TRAGEDI bom kembali mengguncang. Yang satu di Manchester Inggris yang lain di Kampung Melayu Jakarta. Ada korban luka, juga korban meninggal. Korban yang kehilangan rasa aman jauh lebih banyak. Luka dan korban dalam bom, adalah luka sejarah. Semua mesti waspada dan terus menggelorakan perdamaian dalam setiap saat.
Bom ini menjadi pelajaran bagi Indonesia dalam menggalang gerak perdamaian yang dalam semua sektor. Etos gerak perdamaian harus dimulai dari bawah, bukan hanya kaum elite saja. Mengapa? Karena kekerasan masih selalu menyelimuti mendung langit kota-kota di Indonesa. Semua daerah di berbagai wilayah terus bergolak, bahkan Jakarta justru hadir dengan wajah kekerasan yang sangat beragam.

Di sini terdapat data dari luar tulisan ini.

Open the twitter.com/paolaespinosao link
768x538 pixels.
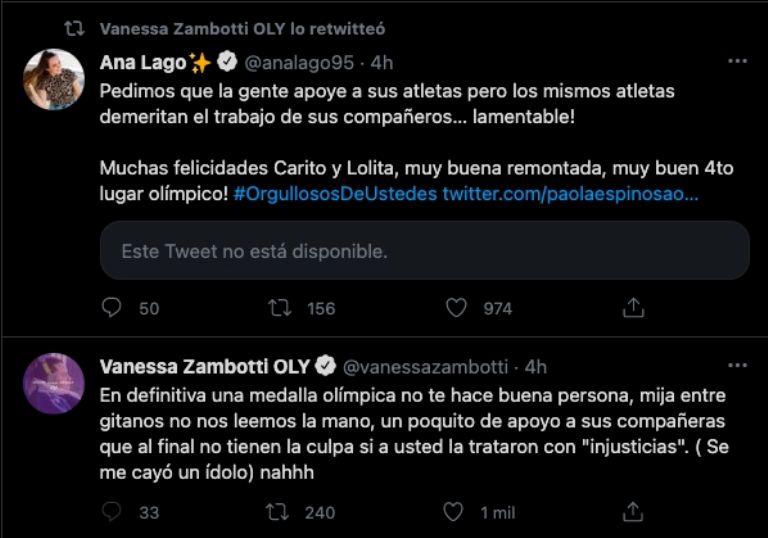click(x=570, y=194)
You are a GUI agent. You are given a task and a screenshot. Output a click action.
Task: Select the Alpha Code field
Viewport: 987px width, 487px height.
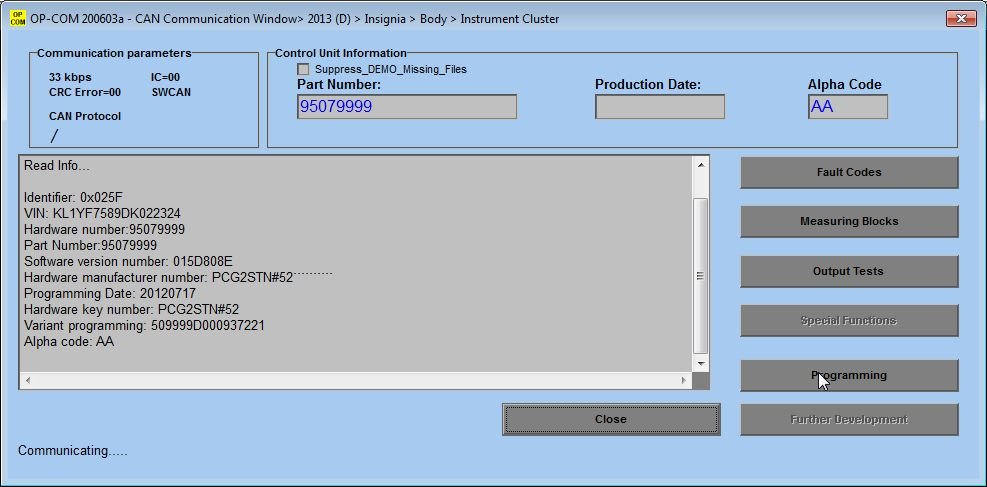(847, 107)
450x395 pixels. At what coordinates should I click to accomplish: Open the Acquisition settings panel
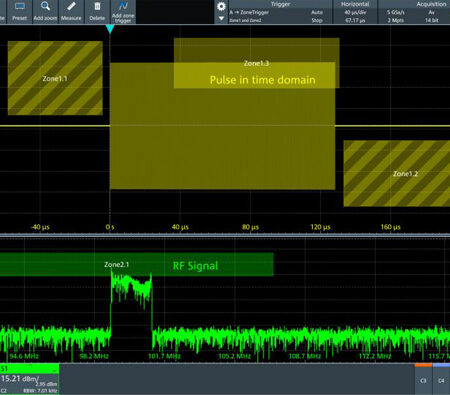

Kekerasan selalu menyisakan duka dan trauma yang tak berkesudahan. Kekerasan selalu menghadirkan darah, pembunuhan, tangisan, dan kecemasan. Sayangnya, kekerasan seringkali dikaitkan dengan agama. Agama akhirnya menjadi titik yang paling mengejutkan: di satu sisi dipenuhi dengan darah, sementara di sisi lain penuh dengan kasih sayang.

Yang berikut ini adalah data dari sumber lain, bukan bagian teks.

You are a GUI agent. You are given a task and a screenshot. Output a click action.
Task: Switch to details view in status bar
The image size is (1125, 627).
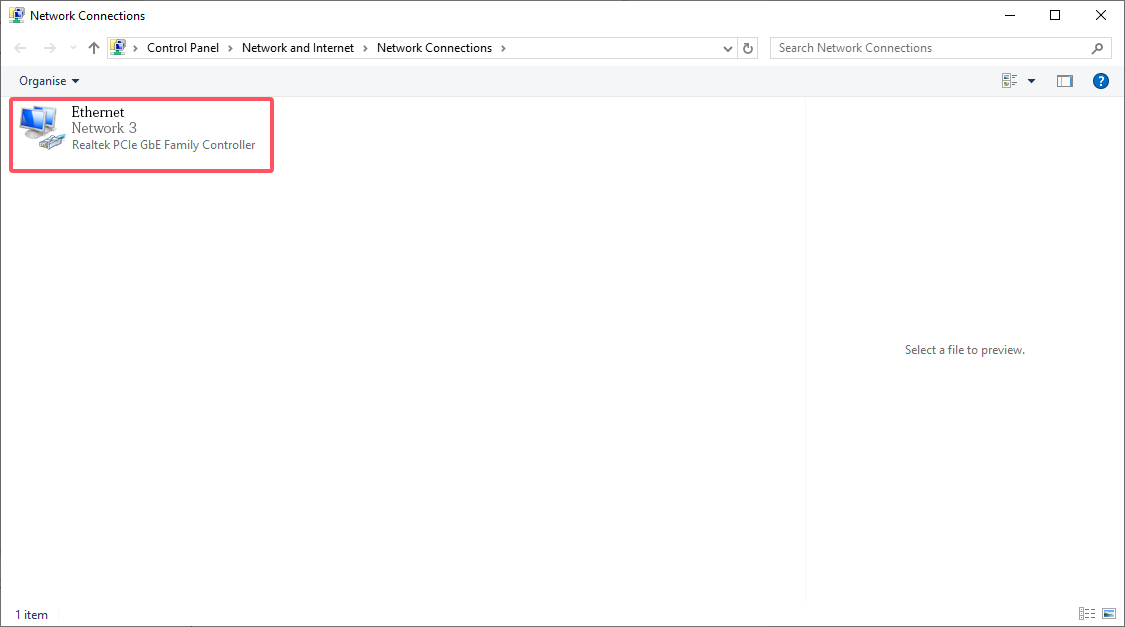click(1087, 614)
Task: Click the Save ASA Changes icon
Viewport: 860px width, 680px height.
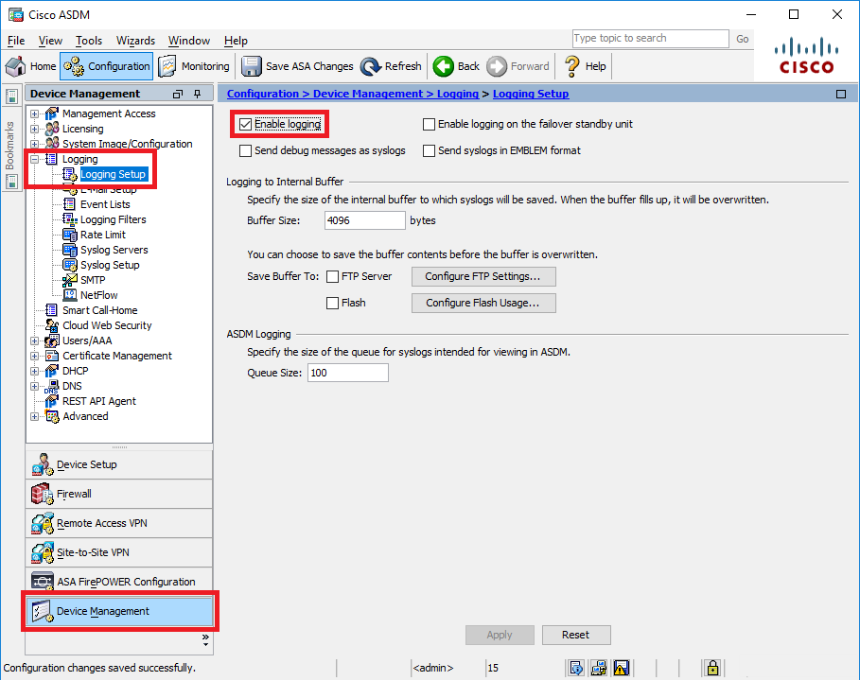Action: point(251,66)
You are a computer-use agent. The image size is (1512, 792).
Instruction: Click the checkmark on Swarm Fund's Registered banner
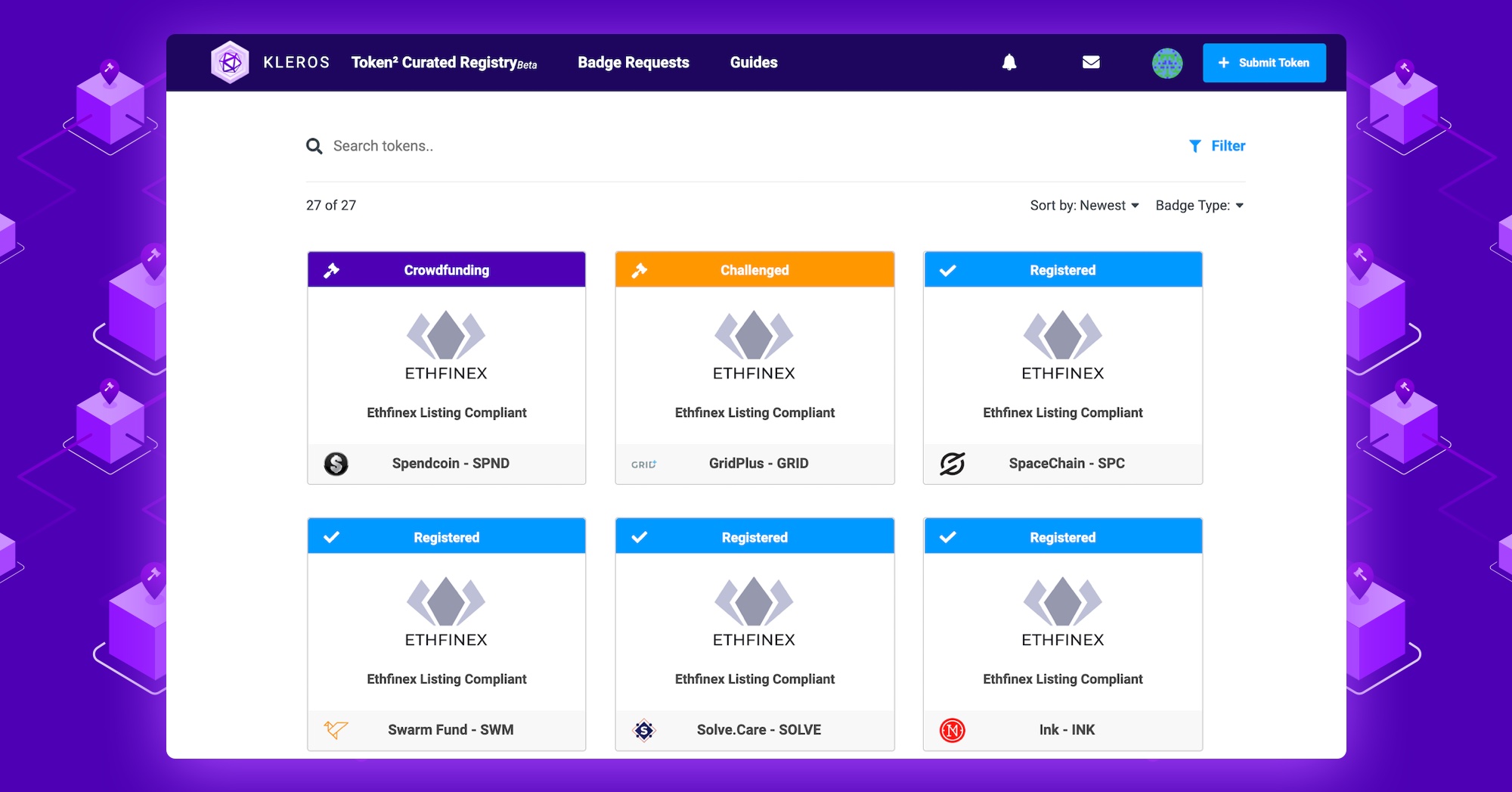click(333, 536)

Agama akhirnya hanya dipolitisasi, dan ironisnya sekadar untuk meraih kekuasaan. Sepertinya membenci agama, tetapi justru memainkan untuk menguasai. Lihat saja kasus Afghanistan, Irak, dan lainnya. Atas nama apapun, mereka menjadi korban tirani kekuasaan atas nama agama dan kekerasan.
Umat manusia harus menyudahi politisasi arus kekerasan global. Masih banyak (bahkan mayoritas) umat beragama yang selalu menyuarakan perdamaian dan kasih sayang. Yang mesti dilakukan bersama adalah menggerakkan masa depan peradaban dunia dengan nilai-nilai luhur yang berpijak dalam agama dan sejarah Nusantara. Semangat inilah yang mesti dibangun bersama, sehingga menyudahi politisasi kekerasan dan menghadirkan wajah peradaban yang manusiawi dan berkeadaban.
Nilai Luhur
Ada banyak hal yang bisa digerakkan untuk membangun kemaslahatan dan nilai luhur. Bagi Bangsa Indonesia, Islam yang lahir adalah Islam yang berdialektika dengan tradisi Nusantara. Menurut KH Ma’ruf Amin (2015), ada lima hal krusial yang bisa dijadikan penanda bagi Islam di Nusantara untuk menegakkan kemaslahatan bagi bangsa tercinta ini. Pertama, reformasi (islahiyyah). Artinya, pemikiran, gerakan, dan amalan yang dilakukan selalu berorientasi pada perbaikan. Pada aspek pemikiran, misalnya, selalu ada perkembangan di sana (tatwir alfikrah), dan karena itu, pemikiran Islam Nusantara adalah pemikiran yang ditujukan untuk perbaikan terus. Cara berpikirnya adalah tidak statis dan juga tidak kelewat batas.
Kedua, tawazuniyyah, yang berarti seimbang di segala bidang. Jika sebuah gerakan diimplementasikan, maka aspek keseimbangan juga harus dijadikan pertimbangan. Tawazunniyyah ini menimbang dengan keadilan. Ketiga, tatawwu’iyyah, yang berarti sukarela (volunterisme). Satu hal yang harus dipegang dalam kesukarelaan ini adalah dalam menjalankan pemikiran, gerakan dan amalan, nahdliyin tidak boleh memaksakan pada pihak lain (la ijbariyyah). Tidak ada pemaksaan, tetapi bukan tidak berbuat apa-apa.